Solving Algebra Word Problems with Factoring

Algebra word problems can be tricky, but they can also be a lot of fun! One of the most common types of algebra word problems involves factoring. Factoring is a powerful tool that can be used to solve a variety of problems, including those involving quadratic equations. In this blog post, we'll explore how to solve algebra word problems using factoring.

Understanding the Basics of Factoring

Factoring is the process of breaking down a polynomial into its factors. A factor is a number or expression that divides evenly into another number or expression. For example, the factors of 12 are 1, 2, 3, 4, 6, and 12. In algebra, factoring is often used to solve quadratic equations. A quadratic equation is an equation that has a term with a variable raised to the power of 2. For example, the equation x2 + 5x + 6 = 0 is a quadratic equation.

Example: The Garden Problem

Let's consider a classic algebra word problem: A rectangular garden has a length that is 3 meters longer than its width. The area of the garden is 40 square meters. What are the dimensions of the garden?

Step 1: Define the Variables

Let's define our variables:

  • Let w represent the width of the garden.
  • Let l represent the length of the garden.

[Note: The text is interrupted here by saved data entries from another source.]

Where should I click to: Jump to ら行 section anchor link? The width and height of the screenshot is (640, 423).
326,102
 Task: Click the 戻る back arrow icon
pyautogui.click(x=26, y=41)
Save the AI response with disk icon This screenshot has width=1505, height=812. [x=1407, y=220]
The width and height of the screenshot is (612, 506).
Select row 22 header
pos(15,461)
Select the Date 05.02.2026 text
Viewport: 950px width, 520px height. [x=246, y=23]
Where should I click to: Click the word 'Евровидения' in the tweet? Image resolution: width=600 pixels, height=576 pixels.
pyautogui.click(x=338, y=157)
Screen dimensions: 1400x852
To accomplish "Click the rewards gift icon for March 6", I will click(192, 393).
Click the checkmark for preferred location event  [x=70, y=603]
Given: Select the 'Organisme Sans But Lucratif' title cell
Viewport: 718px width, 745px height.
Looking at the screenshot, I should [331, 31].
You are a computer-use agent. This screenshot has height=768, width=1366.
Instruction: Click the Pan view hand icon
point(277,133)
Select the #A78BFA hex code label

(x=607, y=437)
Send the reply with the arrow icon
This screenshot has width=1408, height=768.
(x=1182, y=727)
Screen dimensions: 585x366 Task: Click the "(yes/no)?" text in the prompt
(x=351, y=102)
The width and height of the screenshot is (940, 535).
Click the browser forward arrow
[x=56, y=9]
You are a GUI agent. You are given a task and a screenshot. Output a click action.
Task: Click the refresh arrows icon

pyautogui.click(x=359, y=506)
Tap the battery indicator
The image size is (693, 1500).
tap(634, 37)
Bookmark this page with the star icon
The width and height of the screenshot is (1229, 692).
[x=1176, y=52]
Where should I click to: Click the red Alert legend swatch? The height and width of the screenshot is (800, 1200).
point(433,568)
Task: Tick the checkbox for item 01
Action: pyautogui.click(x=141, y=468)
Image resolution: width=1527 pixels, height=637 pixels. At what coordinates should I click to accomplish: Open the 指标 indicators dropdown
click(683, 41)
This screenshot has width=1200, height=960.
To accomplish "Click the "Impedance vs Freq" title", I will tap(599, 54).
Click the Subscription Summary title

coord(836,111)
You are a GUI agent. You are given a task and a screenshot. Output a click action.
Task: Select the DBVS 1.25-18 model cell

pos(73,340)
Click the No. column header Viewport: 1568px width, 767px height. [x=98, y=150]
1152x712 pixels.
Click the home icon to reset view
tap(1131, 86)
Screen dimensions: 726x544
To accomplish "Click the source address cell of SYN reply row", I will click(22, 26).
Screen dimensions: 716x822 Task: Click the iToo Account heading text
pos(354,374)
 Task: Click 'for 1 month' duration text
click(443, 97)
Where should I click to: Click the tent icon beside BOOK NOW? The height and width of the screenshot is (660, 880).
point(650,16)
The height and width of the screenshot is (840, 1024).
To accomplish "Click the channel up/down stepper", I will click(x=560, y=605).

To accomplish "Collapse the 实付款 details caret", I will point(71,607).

Step 2: Set Up the Equations

We know that the length is 3 meters longer than the width, so we can write the equation:

l = w + 3

We also know that the area of the garden is 40 square meters. The area of a rectangle is calculated by multiplying its length and width, so we can write the equation:

l * w = 40

Step 3: Substitute and Simplify

We can substitute the first equation (l = w + 3) into the second equation to eliminate l:

(w + 3) * w = 40

Expanding the equation, we get:

w2 + 3w = 40

Subtracting 40 from both sides, we get a quadratic equation:

w2 + 3w - 40 = 0

Step 4: Factor the Quadratic Equation

Now, we need to factor the quadratic equation. We need to find two numbers that multiply to -40 and add up to 3. These numbers are 8 and -5. Therefore, we can factor the equation as:

(w + 8)(w - 5) = 0

Step 5: Solve for the Width

For the product of two factors to be zero, at least one of the factors must be zero. So, we have two possible solutions:

  • w + 8 = 0, which gives us w = -8
  • w - 5 = 0, which gives us w = 5

Since the width cannot be negative, we discard the first solution. Therefore, the width of the garden is 5 meters.

Step 6: Find the Length

Now that we know the width, we can use the equation l = w + 3 to find the length:

l = 5 + 3 = 8

Therefore, the length of the garden is 8 meters.

Conclusion

By factoring the quadratic equation, we were able to solve for the dimensions of the garden. This example demonstrates how factoring can be a powerful tool for solving algebra word problems. By following these steps, you can confidently tackle a variety of word problems involving quadratic equations.

Remember, practice makes perfect! The more you work with factoring, the more comfortable you'll become with solving these types of problems.